How to create your first ETL pipeline with Bash

Author's image | Mid-journey and Canva

Introduction

ETL, or Extract, Transform, Load, is a necessary data engineering process, which involves extracting data from various sources, converting it into a workable format, and moving it to some destination, such as a database. ETL pipelines automate this process, ensuring that data is processed consistently and efficiently, providing a framework for tasks such as data analysis, reporting, and machine learning, and ensuring that data is clean, reliable, and ready to use.

Bash, short for Bourne-Again Shell, also known as Unix shell, is a powerful tool for building ETL pipelines, due to its simplicity, flexibility and extremely broad applicability and is therefore an excellent choice for both beginners and professionals. experienced. . Bash scripts can do things like automate tasks, move files, and communicate with other tools on the command line, meaning it's a good choice for ETL work. Additionally, bash is ubiquitous on Unix-like systems (Linux, BSD, macOS, etc.), so it is ready to use on most of these systems without any additional work on your part.
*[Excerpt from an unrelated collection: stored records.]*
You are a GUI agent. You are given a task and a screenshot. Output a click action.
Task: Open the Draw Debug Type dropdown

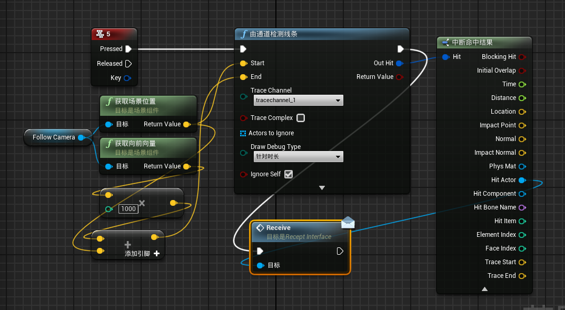tap(298, 156)
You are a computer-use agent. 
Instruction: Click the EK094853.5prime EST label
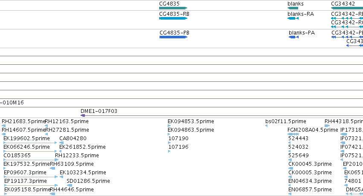[191, 121]
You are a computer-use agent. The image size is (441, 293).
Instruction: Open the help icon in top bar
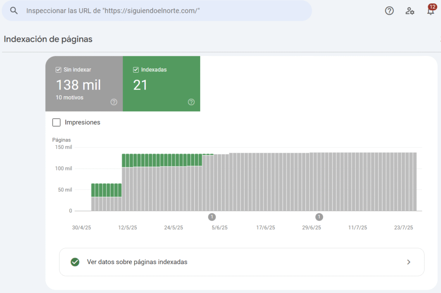coord(389,11)
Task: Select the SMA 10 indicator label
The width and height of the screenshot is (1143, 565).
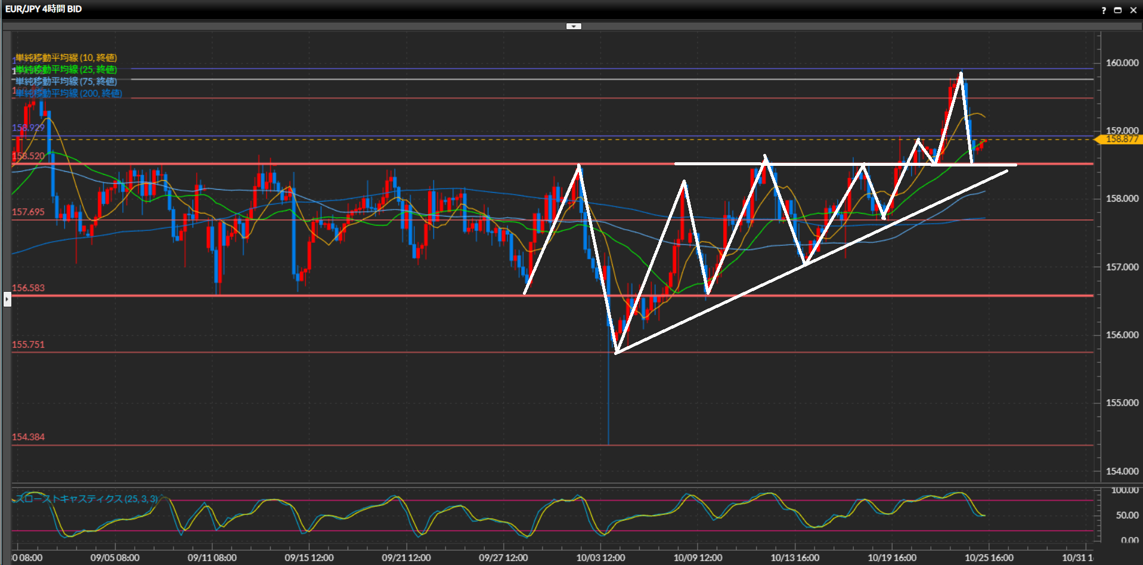Action: point(66,58)
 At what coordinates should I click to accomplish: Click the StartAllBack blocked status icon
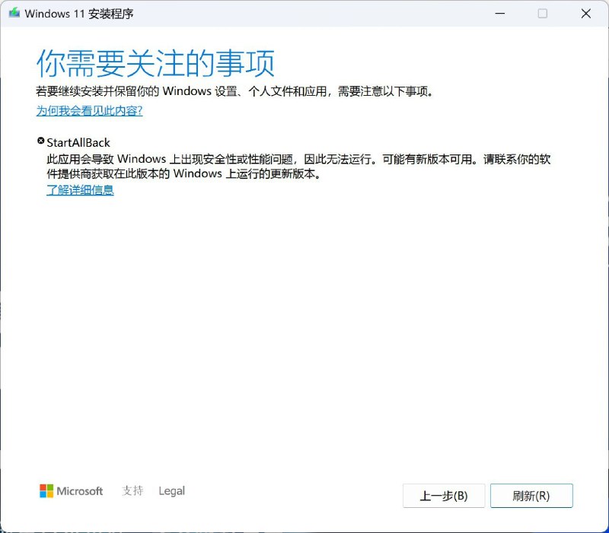tap(40, 141)
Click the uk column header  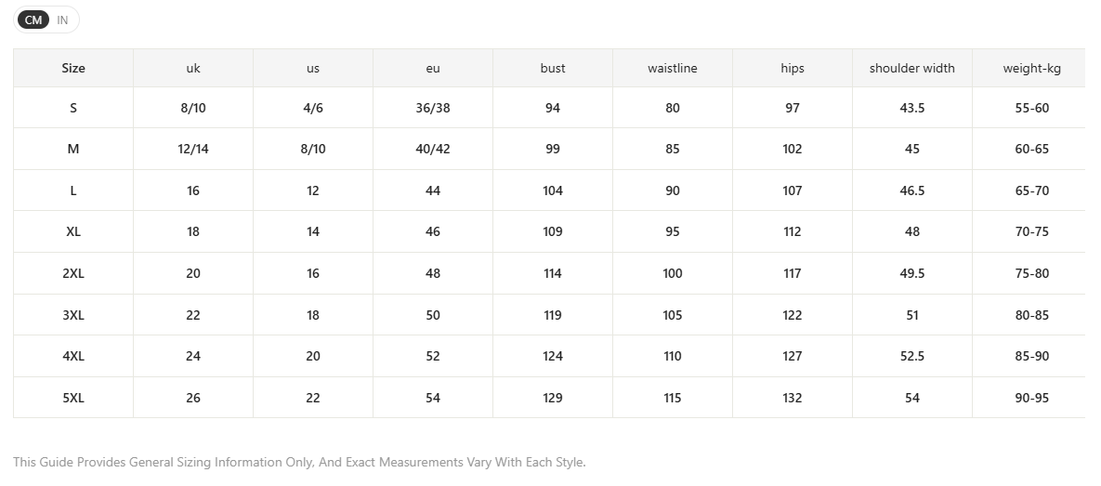[x=193, y=68]
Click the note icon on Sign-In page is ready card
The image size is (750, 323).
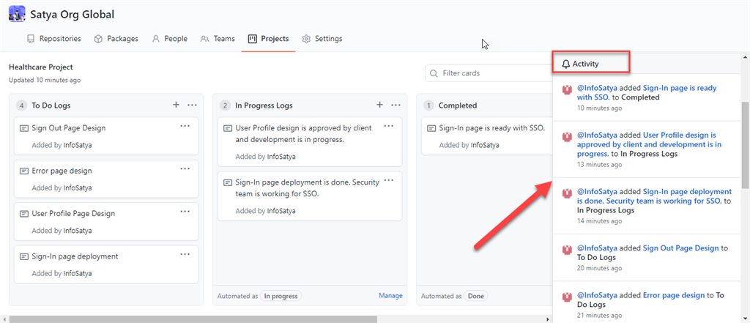click(x=431, y=128)
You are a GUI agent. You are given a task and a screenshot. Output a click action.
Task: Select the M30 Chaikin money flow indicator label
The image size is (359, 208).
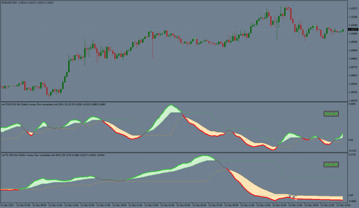click(53, 155)
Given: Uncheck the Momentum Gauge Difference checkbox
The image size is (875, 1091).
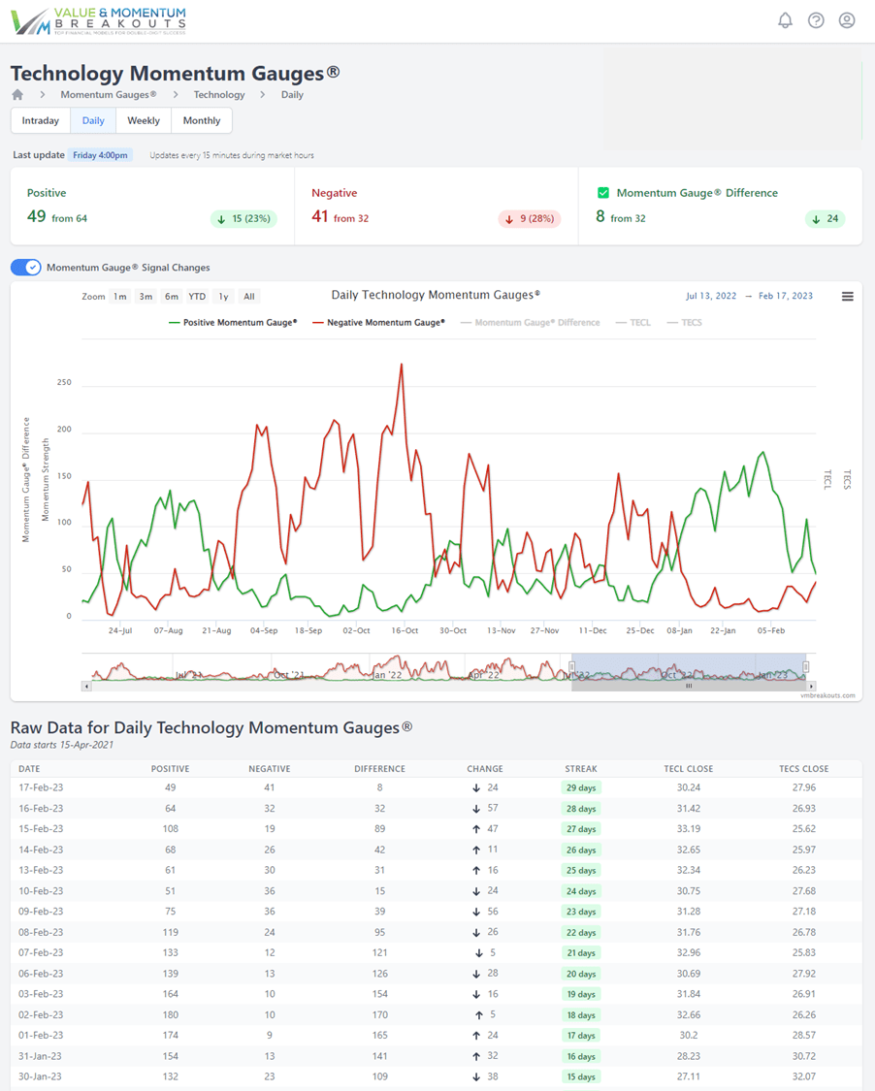Looking at the screenshot, I should point(603,193).
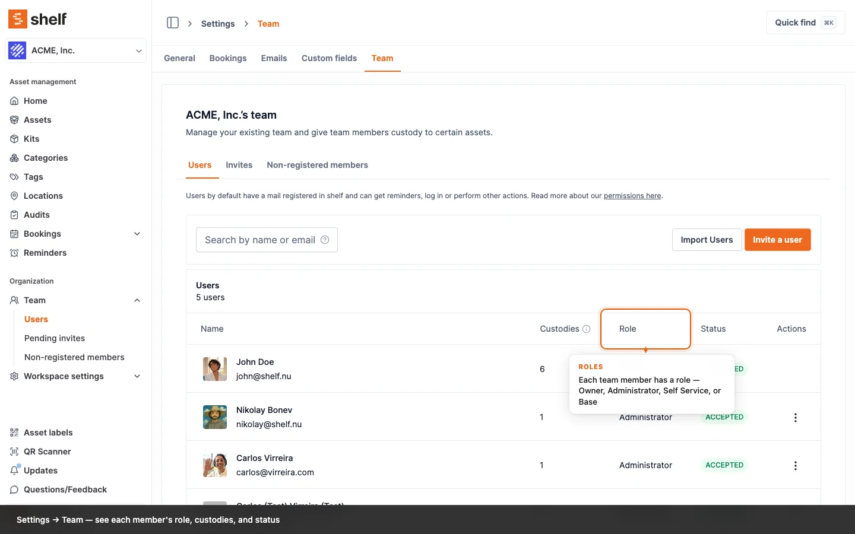Click the Custodies info icon
Viewport: 855px width, 534px height.
click(586, 329)
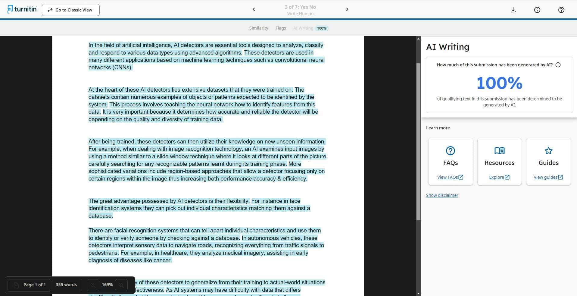Click the Turnitin logo

coord(22,9)
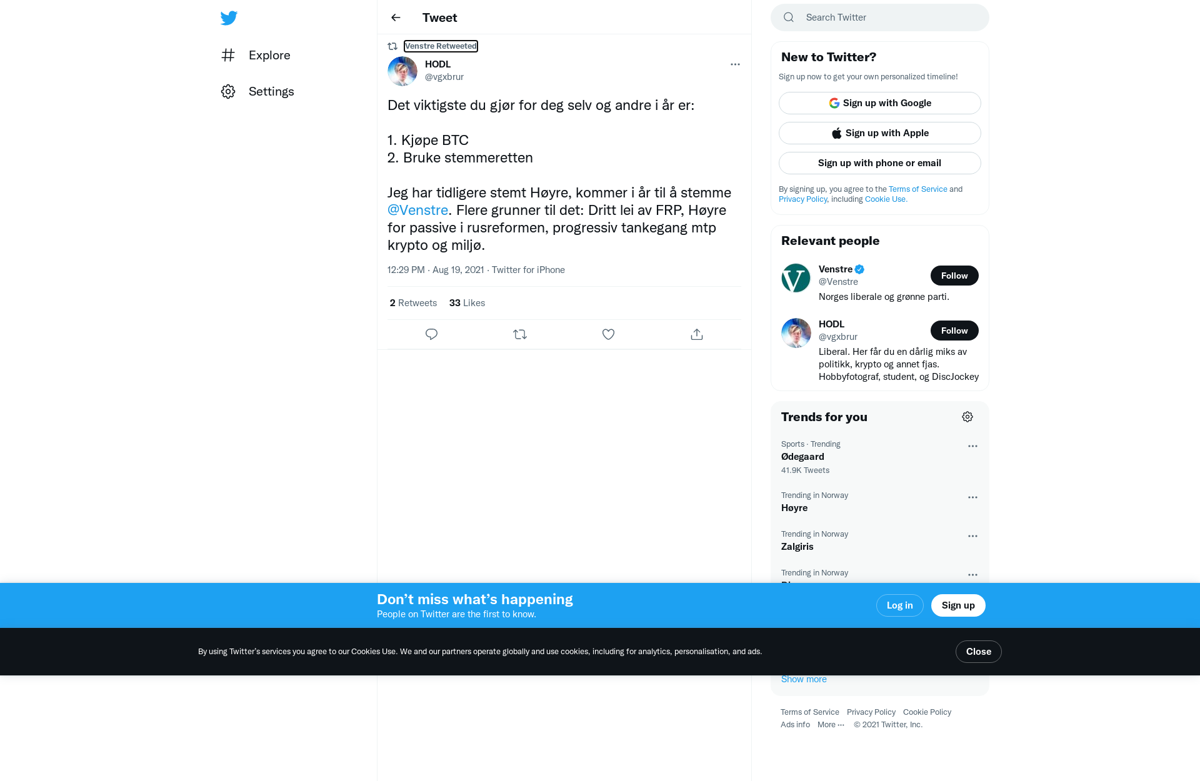Like the tweet with the heart icon
Screen dimensions: 1200x781
coord(608,334)
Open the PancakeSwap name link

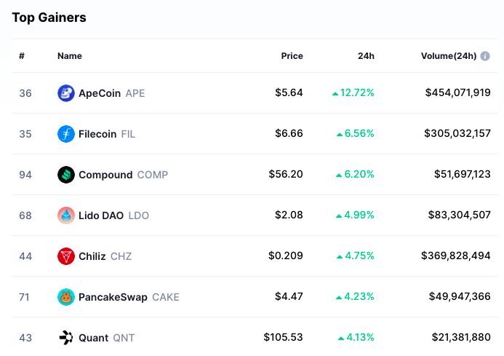pos(113,297)
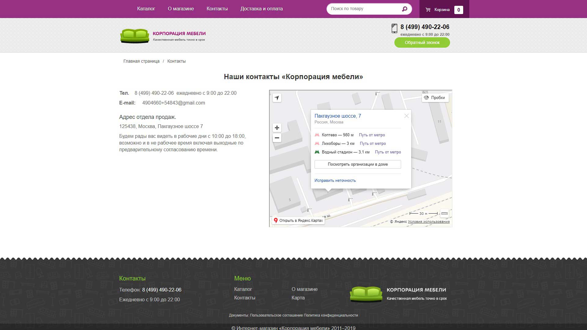
Task: Open Политика конфиденциальности in footer
Action: pyautogui.click(x=331, y=315)
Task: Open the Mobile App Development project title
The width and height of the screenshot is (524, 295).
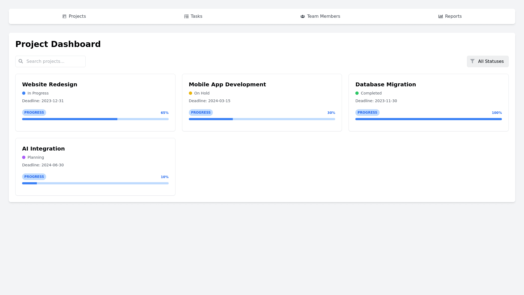Action: pyautogui.click(x=227, y=84)
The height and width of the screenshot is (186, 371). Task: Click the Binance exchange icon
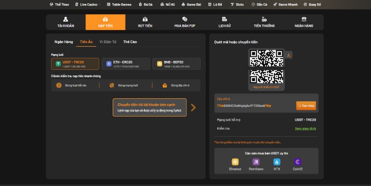tap(235, 162)
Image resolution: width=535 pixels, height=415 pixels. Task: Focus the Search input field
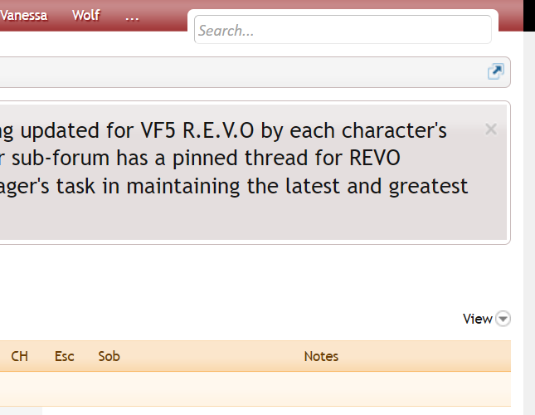tap(343, 31)
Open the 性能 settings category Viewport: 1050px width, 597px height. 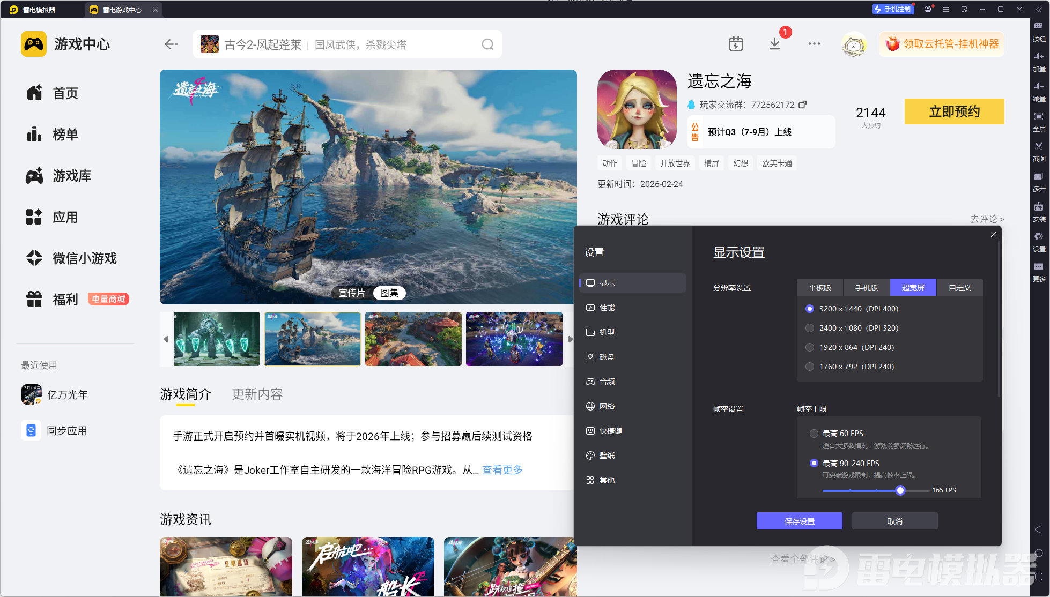607,308
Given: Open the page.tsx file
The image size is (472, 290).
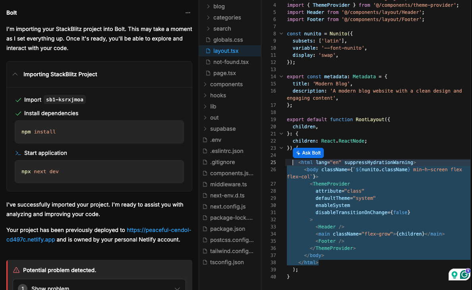Looking at the screenshot, I should [224, 73].
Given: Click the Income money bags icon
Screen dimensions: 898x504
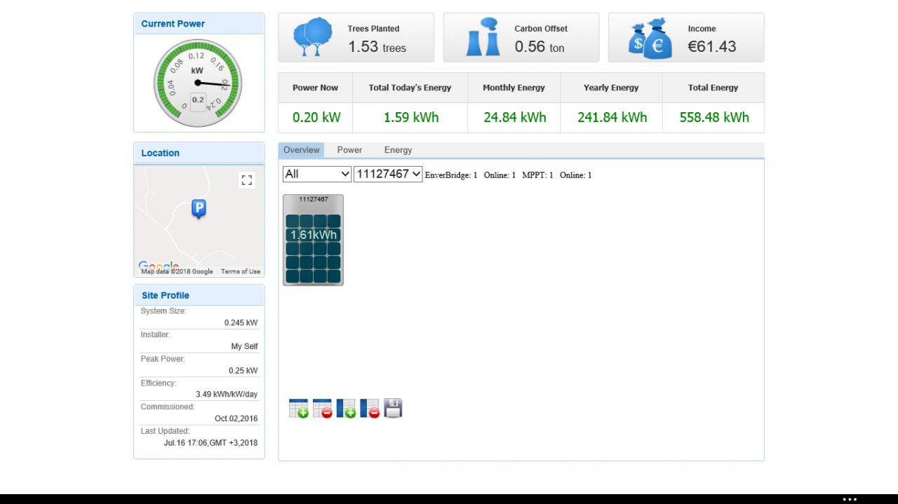Looking at the screenshot, I should pos(650,39).
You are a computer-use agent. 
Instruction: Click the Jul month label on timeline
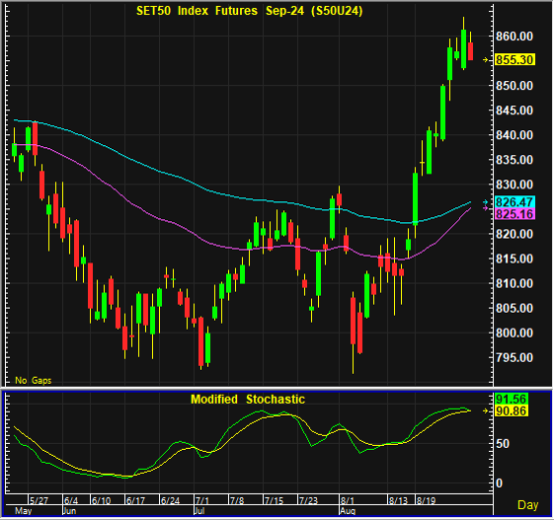pos(199,511)
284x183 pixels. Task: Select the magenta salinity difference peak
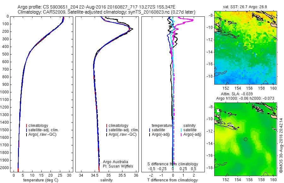tap(192, 20)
This article is aimed at beginner and professional data scientists and engineers looking to create their first ETL pipeline. It assumes a basic knowledge of the command line and is intended to provide a practical guide to creating an ETL pipeline with bash. The goal of the article is to guide readers through the process of creating a basic ETL pipeline with bash. By the end of the article, readers will have a working knowledge of how to implement an ETL pipeline that extracts data from a source, transforms it, and loads it into a target database.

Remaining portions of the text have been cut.